Screenshot grounding data
◆ ◆ ◆ ◆

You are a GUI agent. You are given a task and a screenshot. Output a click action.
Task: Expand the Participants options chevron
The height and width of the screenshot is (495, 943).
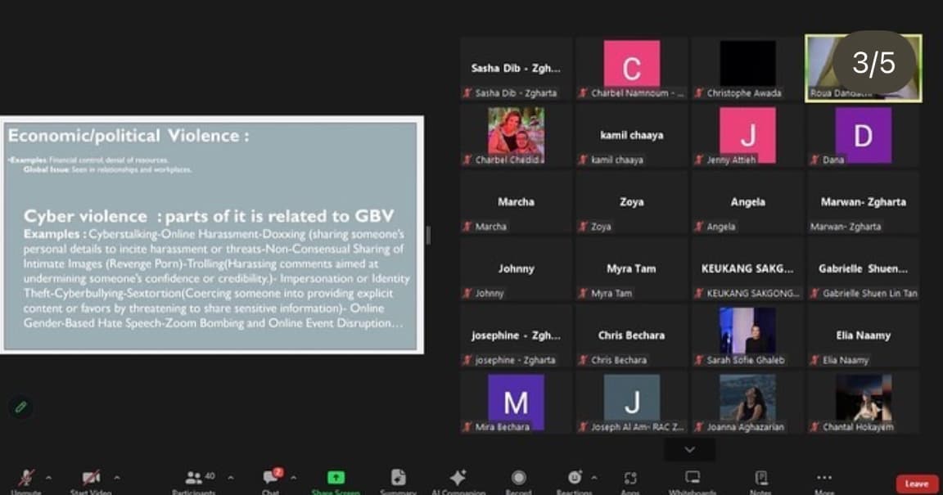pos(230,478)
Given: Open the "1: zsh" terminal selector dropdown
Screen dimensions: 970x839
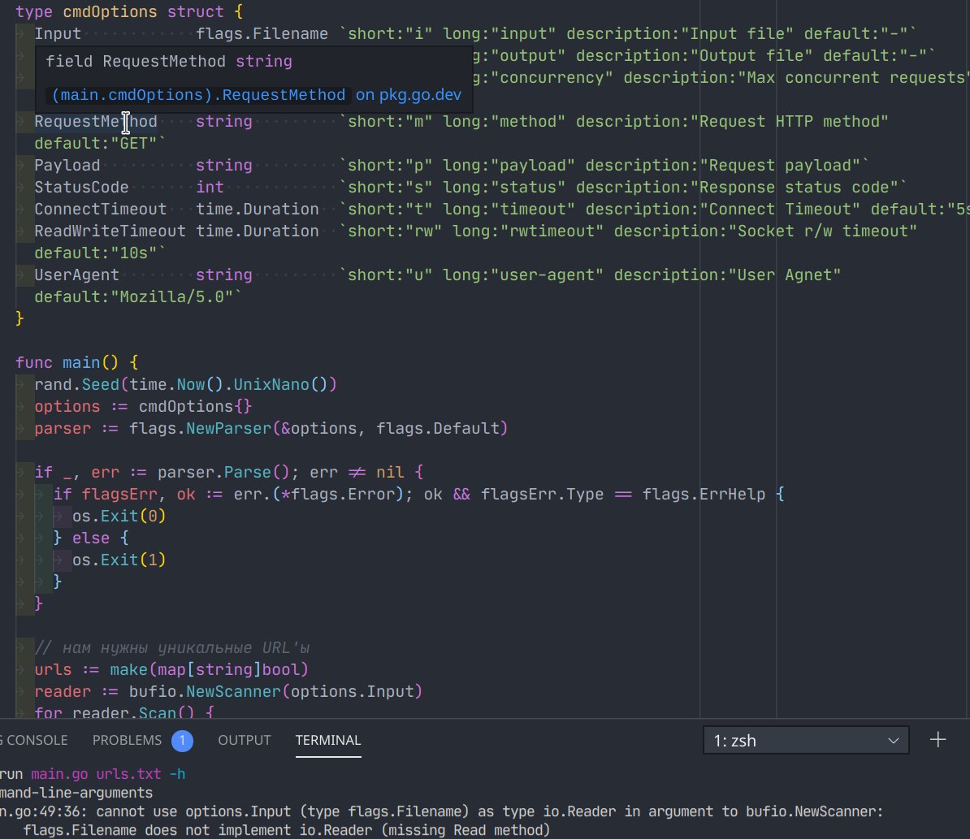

◆ ◆ ◆ ◆

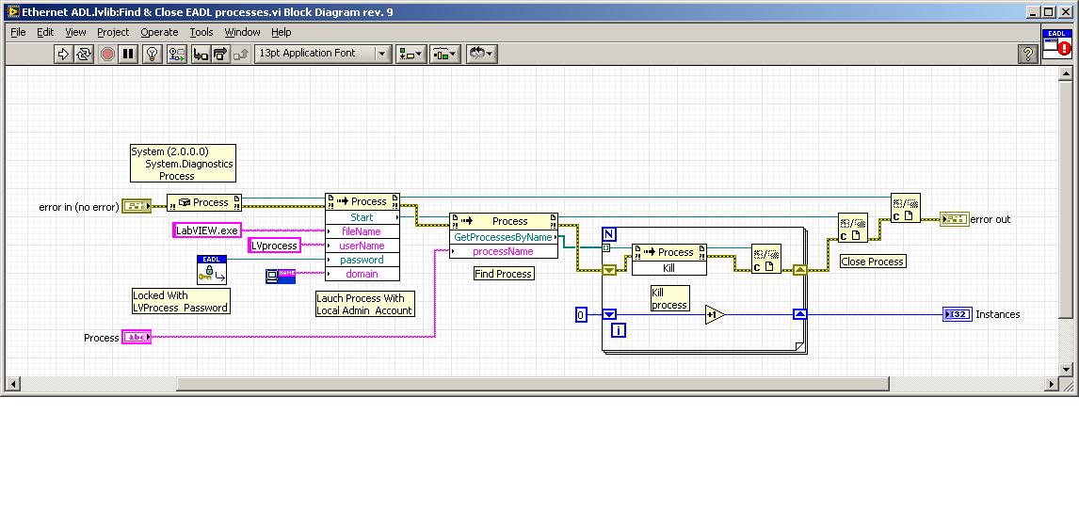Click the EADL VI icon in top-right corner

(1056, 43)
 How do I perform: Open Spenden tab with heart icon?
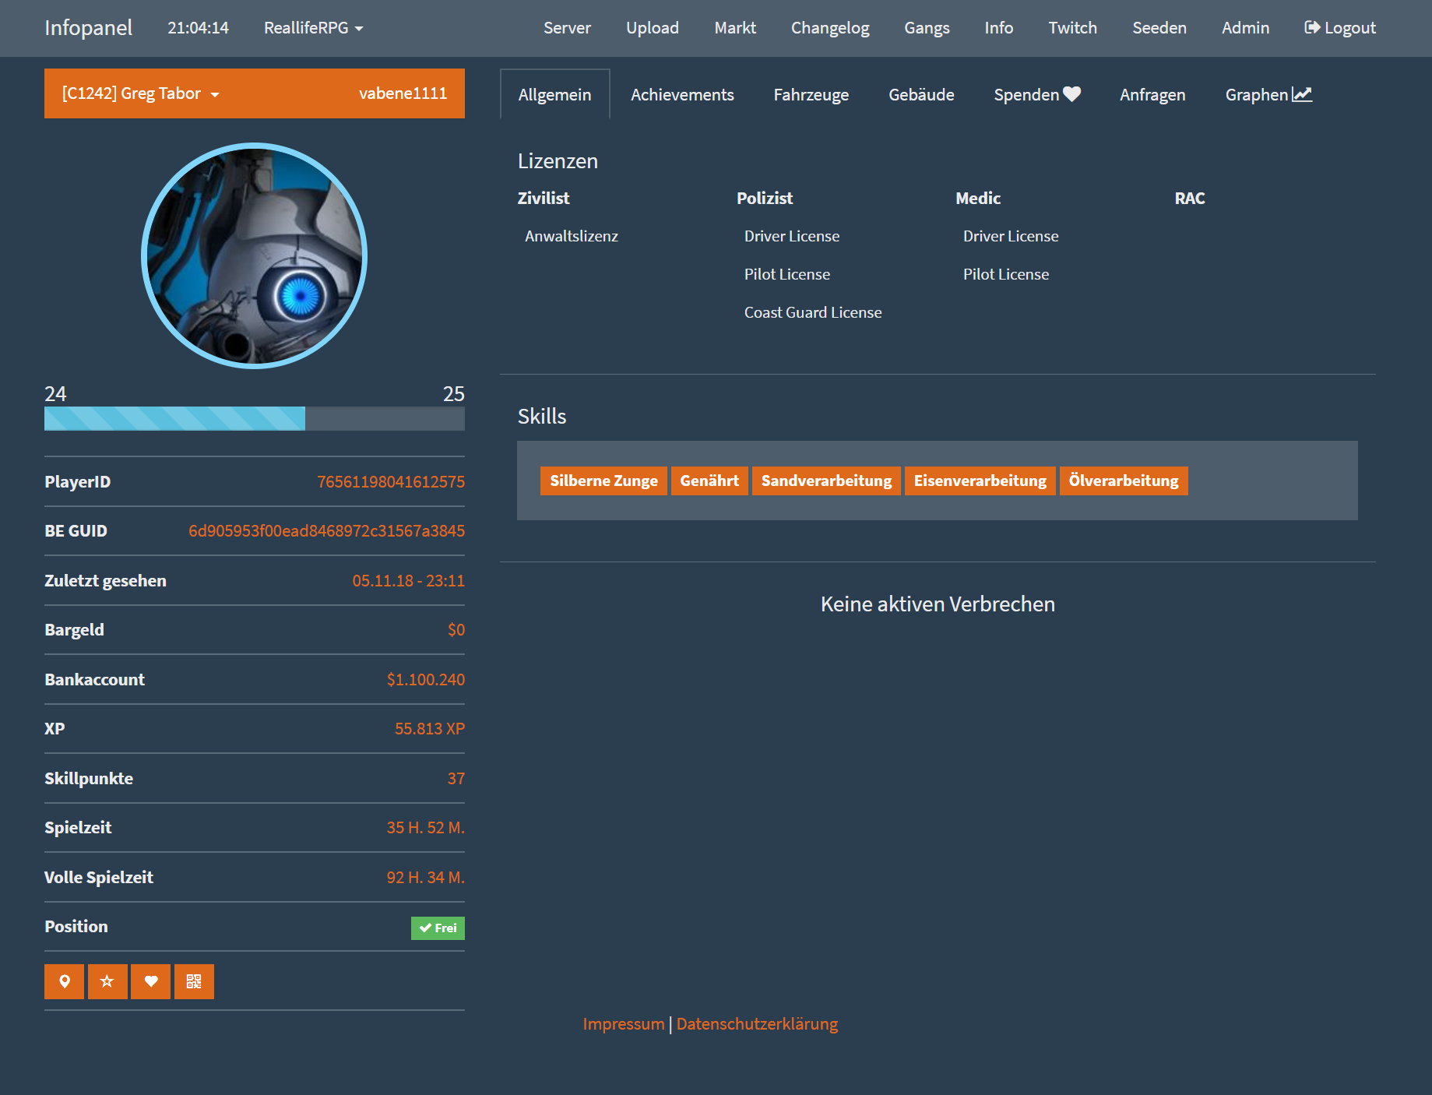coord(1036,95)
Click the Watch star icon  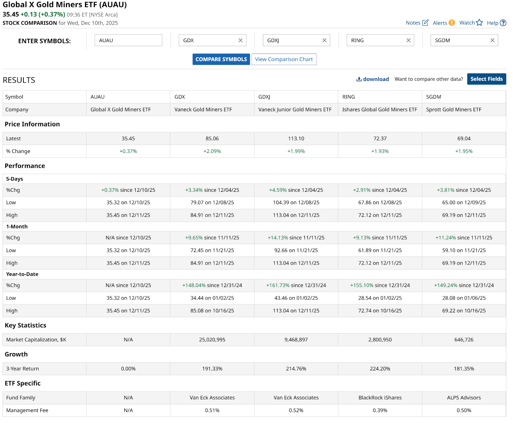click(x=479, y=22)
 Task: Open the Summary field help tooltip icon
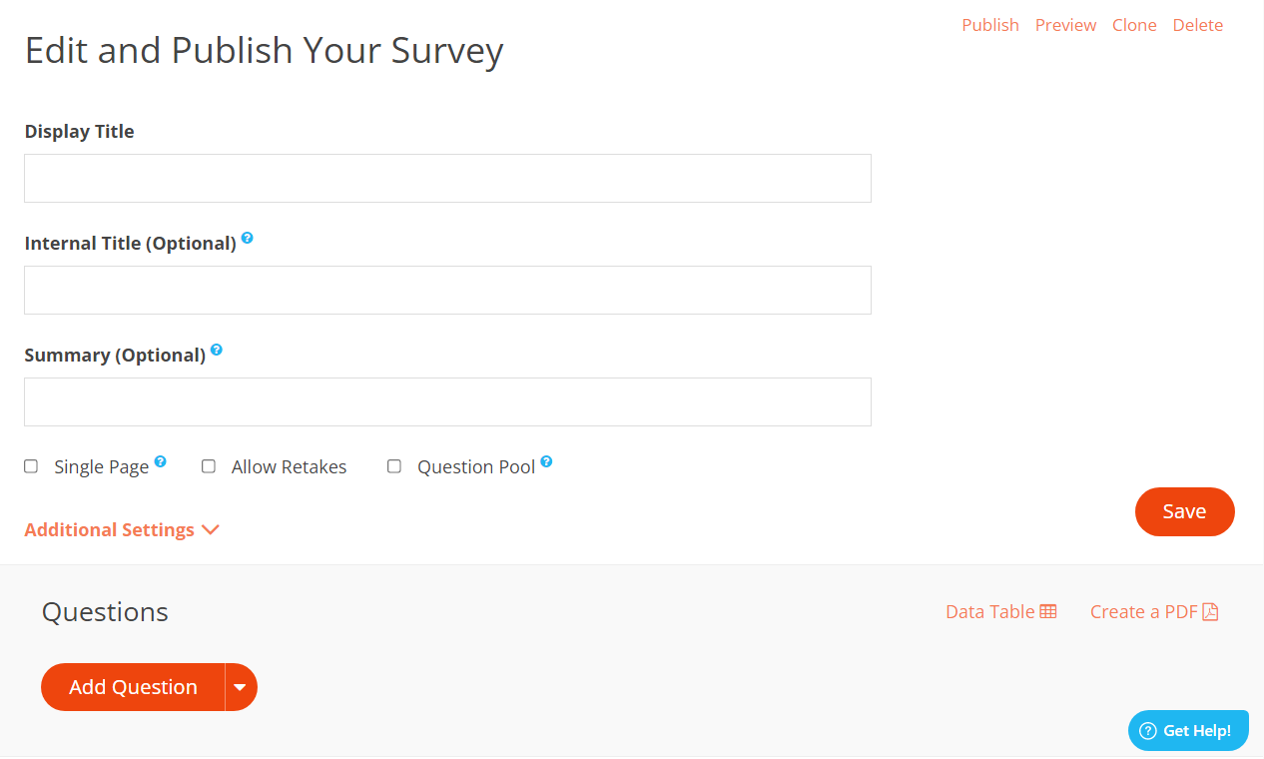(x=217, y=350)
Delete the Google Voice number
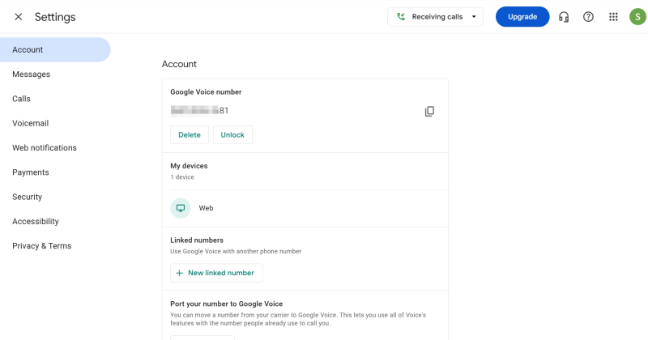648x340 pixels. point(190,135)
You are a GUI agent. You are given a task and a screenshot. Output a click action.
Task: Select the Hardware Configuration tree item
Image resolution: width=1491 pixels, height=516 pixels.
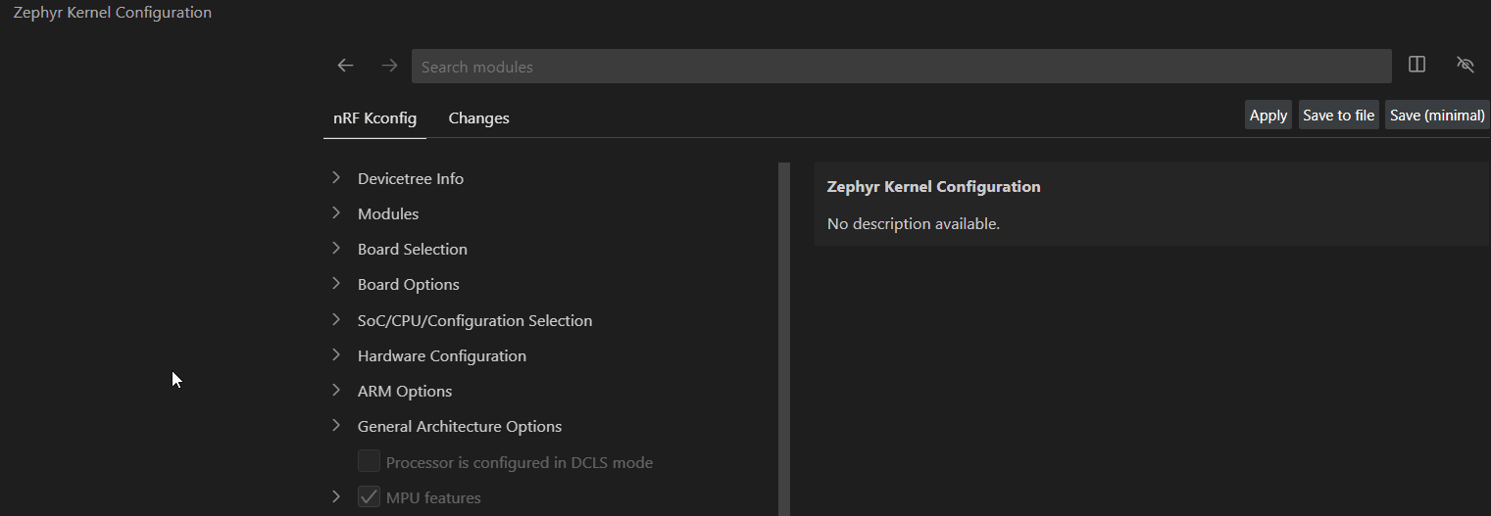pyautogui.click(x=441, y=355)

◆ ◆ ◆ ◆

_WHAT THE TASK ASKS:_
Restate word for word the lines of the data above that begin at the line with "The height and" and end at the line with "Screen dimensions: 970x839", keeping both ends and dropping every picture.

_FINISHED EXERCISE:_
The height and width of the screenshot is (495, 943).
pos(230,478)
Given: Open the "1: zsh" terminal selector dropdown
Screen dimensions: 970x839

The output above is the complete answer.